Aini sejenak menelan ludah.
"Papa sudah merasa baikan. Fadhil rutin menemui dan mengontrol kesehatan Papa." Papa melanjutkan kalimatnya. Dia menyebut nama dokter pribadi yang selama ini setia merawatnya.
"Pulanglah, jangan cemaskan Papa. Tempatmu bukan di sini," kata Papa lirih.
"Papa, Aini ingin di sini. Aini ingin bersamamu..."
Tuhan, kuatkan hatiku. sekuat tenaga Aini menahan buliran Air mata yang seperti berdesakan ingin melompat dari kelopak matanya.
Betapa inginnya Aini mengadu dan tersedu, menceritakan segala lara dan derita rumah tangganya. Tapi mungkinkah? Bahkan Aini melihat tatapan Papa begitu layu.
"Tidak, Aini. Suamimu lebih berhak atas dirimu. Setelah ijab kabul atas namamu, maka manusia yang paling berhak atasmu adalah dia."
Aini tersedu. Antara ingin berteriak dan kenyataan bahwa Papanya sakit keras.
"Aini ingin bersamamu, Papa. Afwan sudah mengizinkan." Aini berbohong.
"Afwan? laki-laki itu selalu yang terbaik dalam hidupmu, Aini. Di sisa hidupku, Papa bahagia kau berada dalam lindungannya. Papa bahagia...." Suara Papa lirih, sebait harapan dan senyum menghias wajah tuanya.
Ya Allah, bagaimana aku harus menjelaskan pada Papaku, kalau aku hancur?
"Nak, terimakasih kau sudah menjadi anak yang berbakti. Papa bahagia, Papa mohon sempurnakan kebahagian Papamu dengan menjadi istri yang Soleh."
Deg. Serrr.
Istri yang Soleh? Bahkan aku sudah menghapus nama itu dalam hidupku. Desah Aini sendu.
"Nak, pulanglah. Surgamu bukan di sini, tapi ada pada seorang Afwan, suamimu."
Aini makin tersedu. Buliran air mata tak terbendung di ujung jari keriput Papa.
"Pulanglah, Nak." Papa terus meminta.
Aini menggeleng lebih keras. Tangisnya makin sesenggukan menyayat hati. d**a Aini dipenuhi debur kesedihan dan rasa bingung. Entah berapa lama Aini tersedu, saat matanya tiba-tiba menangkap sosok kukuh yang sangat di kenalnya di depan pintu kamar Papa.
"Mas Afwan?" Wajah Aini mendadak beku.
"Afwan? Afwan suamimu Aini? Masuklah." Papa tampak sumringah. Aini gelagagapan.
"Sebentar, Papa."
Aini segera bangkit, perlahan menarik tangan Afwan menjauh dari kamar Papa. Tatapan Aini tajam dan dingin bak bongkahan es.
"Untuk apa kemari, Mas? Pergilah, Jangan hadir kembali dalam hidupku."
"Aini, kita masih suami istri. Kita masih terikat ikatan yang Syah." Suara Afwan terbata.
"Ikatan katamu, Mas? ikatan yang kau bangun atas dusta dan kepura-puraan. Dengar, Mas jika menikahi ku hanya karena alasan balas dudi, aku mewakili Papaku, aku bebaskan kau dari hutang budi mu. Pergilah, tunggu aku di persidangan."

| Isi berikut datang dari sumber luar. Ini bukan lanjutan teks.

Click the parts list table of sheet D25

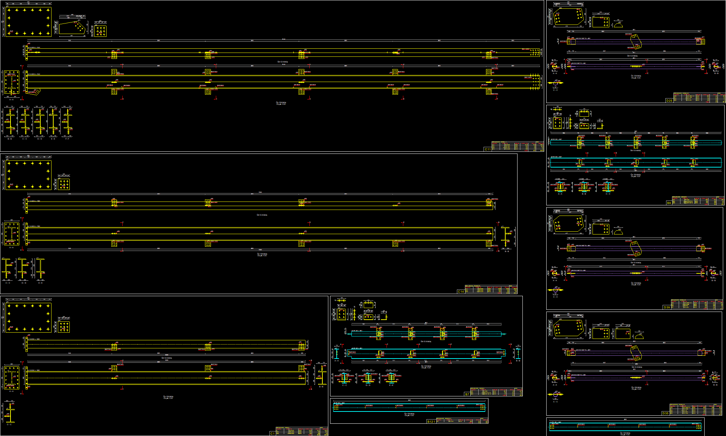coord(699,97)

"A-aini?" Suara Afwan lagi-lagi tercekat. Dadanya berdesir melihat paras dingin Aini. Aini tak pernah marah, Afwan baru menyadari kalau perempuan lembut itu bisa Sekokoh karang. Celakanya, Aini terlihat begitu cantik.

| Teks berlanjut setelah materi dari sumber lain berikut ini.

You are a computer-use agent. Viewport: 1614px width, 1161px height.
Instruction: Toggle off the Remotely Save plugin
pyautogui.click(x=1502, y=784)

"Aini, Afwan...masuklah." Terdengar suara papa kembali memanggil. Suaranya parau. Aini sejenak terdiam.
"Masuklah, mas. Biar aku menunggu di sini," kata Aini pelan.
"Aini? Ayo masuk bersamaku."
Aini melengos. Menghindari tatapan Afwan ke arah lain. Wajahnya sendu.
"Aku tak pantas untukmu, Mas."
Serrr. Lagi-lagi d**a Afwan berdesir halus.
Ada apa dengan hatiku? Afwan termenung.